What’s lacking here is a sense of composition. That’s because everything is of the same visual weight: some elements need to dominate. So I’ve raised the height of the living room window and roof, which helps connect it to the nice wide chimney. Now the façade has the important vertical counterpoint it desperately needed. A metal chimney cap, taller/relocated cupola and two dormer windows also help draw the eye upward.

Additional architectural improvements include a new slate-blend roof, longer windows, arched entry vestibule and a new garden wall. The house now has real architectural importance and needs an appropriate landscape setting.

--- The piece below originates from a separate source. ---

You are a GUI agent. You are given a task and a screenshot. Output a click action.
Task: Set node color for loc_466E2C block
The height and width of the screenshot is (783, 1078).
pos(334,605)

Begin by lining the cul-de-sac with red maples to frame the house beautifully and eradicate the barrenness in the original photo. Under-planting the maples demarcates the property’s edge and would help hide cars on the circle drive. Low foundation planting, a flower box and a new brick walkway complete the picture.

Hope that helps.
—Homework

[HomeWork is penned by Paul Doerner, president, The Lawrence Group. If you would like your home critiqued, contact us at homework@townandstyle.com]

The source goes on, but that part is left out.